Directions for this task:
Wherever a line below holds the word "editor", copy that line.

Data supplied:
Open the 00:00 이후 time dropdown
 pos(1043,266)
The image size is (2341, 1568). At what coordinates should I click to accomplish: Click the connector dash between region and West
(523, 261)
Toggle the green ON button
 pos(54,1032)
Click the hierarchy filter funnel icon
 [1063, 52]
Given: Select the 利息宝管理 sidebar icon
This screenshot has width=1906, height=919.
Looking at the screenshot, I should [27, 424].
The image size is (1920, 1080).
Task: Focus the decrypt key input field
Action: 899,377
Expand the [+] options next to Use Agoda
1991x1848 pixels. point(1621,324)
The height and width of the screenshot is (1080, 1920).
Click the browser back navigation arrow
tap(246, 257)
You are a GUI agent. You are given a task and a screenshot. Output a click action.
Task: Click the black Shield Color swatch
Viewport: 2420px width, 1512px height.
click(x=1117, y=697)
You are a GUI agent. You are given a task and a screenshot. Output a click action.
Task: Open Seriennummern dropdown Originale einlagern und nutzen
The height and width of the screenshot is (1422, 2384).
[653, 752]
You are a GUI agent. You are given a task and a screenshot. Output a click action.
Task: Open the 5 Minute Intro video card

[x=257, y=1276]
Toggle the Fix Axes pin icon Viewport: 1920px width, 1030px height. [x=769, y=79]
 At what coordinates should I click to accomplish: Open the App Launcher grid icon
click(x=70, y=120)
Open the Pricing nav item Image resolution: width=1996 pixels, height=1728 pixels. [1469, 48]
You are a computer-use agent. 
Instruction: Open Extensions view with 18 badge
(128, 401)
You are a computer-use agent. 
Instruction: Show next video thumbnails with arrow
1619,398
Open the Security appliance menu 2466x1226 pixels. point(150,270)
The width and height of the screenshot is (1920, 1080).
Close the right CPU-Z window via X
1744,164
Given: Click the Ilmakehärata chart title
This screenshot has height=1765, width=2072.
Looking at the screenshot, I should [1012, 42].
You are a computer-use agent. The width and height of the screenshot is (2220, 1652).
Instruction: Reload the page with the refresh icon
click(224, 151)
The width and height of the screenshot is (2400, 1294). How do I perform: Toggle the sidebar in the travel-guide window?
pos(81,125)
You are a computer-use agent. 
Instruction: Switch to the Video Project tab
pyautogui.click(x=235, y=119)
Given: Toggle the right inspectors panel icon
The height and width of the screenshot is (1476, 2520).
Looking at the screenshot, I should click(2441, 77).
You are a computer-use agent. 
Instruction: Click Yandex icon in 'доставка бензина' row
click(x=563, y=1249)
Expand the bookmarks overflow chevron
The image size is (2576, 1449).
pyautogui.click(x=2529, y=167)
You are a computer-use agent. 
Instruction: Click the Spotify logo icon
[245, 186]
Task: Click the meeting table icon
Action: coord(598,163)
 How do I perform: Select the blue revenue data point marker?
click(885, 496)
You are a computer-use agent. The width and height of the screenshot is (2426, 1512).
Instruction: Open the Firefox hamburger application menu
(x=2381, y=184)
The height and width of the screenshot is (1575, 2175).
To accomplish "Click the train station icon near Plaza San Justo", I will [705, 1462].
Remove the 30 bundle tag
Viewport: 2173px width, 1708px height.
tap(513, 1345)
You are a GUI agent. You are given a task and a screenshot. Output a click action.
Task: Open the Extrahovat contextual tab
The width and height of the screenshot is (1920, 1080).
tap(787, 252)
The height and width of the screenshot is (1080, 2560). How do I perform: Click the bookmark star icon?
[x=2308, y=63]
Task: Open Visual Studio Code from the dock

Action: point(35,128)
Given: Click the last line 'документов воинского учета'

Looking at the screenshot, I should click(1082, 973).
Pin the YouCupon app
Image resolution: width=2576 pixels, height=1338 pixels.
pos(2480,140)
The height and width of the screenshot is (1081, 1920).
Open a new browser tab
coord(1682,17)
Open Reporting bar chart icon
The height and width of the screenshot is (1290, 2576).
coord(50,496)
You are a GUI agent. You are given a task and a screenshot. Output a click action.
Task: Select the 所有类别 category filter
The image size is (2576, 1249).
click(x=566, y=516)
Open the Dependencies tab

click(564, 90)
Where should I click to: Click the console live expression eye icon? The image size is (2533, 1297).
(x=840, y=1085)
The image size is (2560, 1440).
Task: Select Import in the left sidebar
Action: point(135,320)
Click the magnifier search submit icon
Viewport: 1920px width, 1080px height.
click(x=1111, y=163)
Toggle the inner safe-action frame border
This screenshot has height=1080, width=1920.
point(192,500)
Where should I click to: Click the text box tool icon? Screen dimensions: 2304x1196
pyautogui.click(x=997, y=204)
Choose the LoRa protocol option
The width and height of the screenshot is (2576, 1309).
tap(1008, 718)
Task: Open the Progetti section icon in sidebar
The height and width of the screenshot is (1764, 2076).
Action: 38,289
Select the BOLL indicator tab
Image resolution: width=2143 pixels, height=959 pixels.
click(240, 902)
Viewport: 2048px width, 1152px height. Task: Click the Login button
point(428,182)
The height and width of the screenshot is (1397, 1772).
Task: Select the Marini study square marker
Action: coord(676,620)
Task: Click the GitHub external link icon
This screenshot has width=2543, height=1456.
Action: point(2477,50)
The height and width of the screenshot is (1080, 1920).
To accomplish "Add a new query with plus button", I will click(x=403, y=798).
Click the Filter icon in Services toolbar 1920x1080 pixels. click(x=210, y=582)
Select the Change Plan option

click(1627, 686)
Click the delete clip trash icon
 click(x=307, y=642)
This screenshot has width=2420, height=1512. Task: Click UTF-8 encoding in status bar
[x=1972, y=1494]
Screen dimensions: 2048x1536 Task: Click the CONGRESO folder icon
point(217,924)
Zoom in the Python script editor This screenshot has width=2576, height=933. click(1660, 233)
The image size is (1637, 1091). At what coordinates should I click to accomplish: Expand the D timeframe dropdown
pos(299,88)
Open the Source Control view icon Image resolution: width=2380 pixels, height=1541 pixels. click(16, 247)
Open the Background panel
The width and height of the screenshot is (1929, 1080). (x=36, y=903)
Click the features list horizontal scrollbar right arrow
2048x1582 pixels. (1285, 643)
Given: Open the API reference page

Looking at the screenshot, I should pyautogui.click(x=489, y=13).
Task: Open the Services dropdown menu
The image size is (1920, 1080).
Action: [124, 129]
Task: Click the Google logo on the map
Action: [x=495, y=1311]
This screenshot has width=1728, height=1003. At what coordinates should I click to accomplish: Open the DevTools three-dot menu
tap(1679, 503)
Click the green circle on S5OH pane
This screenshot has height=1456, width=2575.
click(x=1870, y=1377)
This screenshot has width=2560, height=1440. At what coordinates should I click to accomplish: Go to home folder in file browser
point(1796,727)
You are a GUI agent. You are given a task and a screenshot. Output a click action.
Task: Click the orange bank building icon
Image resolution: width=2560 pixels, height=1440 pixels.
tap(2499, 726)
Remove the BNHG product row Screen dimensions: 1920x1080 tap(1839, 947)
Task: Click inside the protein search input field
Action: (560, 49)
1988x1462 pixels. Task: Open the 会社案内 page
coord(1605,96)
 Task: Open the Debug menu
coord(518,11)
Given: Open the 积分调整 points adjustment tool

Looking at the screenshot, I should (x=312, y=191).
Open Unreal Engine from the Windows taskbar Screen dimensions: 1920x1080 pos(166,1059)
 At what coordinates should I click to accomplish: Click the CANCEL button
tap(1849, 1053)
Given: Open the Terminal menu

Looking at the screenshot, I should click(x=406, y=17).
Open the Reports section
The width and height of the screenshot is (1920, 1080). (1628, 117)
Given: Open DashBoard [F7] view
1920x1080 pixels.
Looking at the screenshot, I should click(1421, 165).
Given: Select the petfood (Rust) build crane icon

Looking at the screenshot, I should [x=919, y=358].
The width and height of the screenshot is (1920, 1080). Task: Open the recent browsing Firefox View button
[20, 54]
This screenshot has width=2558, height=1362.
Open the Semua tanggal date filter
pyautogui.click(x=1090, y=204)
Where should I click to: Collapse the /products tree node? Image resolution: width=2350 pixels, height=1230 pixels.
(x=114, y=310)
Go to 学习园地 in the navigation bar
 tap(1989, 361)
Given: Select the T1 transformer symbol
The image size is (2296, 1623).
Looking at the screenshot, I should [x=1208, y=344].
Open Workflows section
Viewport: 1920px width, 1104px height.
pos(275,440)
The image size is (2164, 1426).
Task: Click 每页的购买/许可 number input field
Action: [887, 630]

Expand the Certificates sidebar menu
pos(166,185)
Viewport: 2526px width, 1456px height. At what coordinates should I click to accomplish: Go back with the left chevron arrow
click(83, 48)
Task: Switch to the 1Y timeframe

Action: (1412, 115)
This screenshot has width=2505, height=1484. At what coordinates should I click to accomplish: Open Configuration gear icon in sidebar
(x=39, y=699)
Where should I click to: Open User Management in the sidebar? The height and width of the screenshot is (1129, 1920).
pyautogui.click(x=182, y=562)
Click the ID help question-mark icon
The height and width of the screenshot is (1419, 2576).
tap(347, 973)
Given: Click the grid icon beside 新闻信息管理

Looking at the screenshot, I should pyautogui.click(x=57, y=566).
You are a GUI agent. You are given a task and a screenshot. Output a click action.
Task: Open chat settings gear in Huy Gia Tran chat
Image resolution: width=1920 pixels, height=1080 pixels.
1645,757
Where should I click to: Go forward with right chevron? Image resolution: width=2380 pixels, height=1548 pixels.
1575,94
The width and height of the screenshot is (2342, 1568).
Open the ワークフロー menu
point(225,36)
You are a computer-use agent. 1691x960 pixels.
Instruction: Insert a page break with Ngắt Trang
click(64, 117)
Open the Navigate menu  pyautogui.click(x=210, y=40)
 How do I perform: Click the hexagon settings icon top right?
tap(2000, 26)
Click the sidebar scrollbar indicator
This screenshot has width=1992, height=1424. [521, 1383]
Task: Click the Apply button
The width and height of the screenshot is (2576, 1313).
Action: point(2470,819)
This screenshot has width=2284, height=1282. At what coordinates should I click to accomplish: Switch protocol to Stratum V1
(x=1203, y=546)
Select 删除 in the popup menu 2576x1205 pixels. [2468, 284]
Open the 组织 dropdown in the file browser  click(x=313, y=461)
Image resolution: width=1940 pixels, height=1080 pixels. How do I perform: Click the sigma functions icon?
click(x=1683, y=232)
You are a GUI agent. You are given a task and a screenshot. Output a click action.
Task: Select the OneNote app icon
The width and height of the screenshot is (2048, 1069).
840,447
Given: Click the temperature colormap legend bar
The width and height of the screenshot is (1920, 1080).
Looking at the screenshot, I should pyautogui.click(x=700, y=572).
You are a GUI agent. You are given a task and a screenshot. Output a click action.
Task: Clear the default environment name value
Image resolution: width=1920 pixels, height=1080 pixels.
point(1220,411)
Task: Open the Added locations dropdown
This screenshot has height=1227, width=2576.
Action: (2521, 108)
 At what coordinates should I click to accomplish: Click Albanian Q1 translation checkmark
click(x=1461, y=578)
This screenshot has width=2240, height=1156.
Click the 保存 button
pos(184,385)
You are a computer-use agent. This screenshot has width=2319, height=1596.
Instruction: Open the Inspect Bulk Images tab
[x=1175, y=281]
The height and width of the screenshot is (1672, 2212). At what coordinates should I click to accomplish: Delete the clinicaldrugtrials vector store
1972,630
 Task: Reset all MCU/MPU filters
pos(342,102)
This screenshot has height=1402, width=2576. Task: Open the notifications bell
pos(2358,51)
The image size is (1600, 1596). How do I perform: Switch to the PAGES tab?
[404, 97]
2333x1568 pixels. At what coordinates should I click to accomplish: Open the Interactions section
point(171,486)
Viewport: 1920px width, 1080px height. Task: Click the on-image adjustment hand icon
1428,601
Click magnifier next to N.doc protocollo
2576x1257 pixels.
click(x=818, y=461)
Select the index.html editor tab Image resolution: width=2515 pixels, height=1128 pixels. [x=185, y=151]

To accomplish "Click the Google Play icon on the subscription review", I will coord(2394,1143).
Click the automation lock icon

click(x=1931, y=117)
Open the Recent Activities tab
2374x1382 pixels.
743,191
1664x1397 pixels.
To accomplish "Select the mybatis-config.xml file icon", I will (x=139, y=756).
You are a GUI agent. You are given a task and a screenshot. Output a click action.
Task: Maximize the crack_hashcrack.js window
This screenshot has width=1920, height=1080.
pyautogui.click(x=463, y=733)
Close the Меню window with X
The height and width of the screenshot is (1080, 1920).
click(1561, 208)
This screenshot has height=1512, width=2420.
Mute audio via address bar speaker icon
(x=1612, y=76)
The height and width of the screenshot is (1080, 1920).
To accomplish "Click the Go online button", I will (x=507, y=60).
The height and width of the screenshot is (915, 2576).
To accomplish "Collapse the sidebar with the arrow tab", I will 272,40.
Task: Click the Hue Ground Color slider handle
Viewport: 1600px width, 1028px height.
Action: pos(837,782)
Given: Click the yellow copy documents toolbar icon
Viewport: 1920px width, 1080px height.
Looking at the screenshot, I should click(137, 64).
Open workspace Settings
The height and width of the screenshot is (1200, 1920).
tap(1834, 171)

Solution for this exercise:
Zoom in the Python script editor This screenshot has width=2576, height=933. click(1660, 233)
Select the index.html editor tab Image resolution: width=2515 pixels, height=1128 pixels. [x=185, y=151]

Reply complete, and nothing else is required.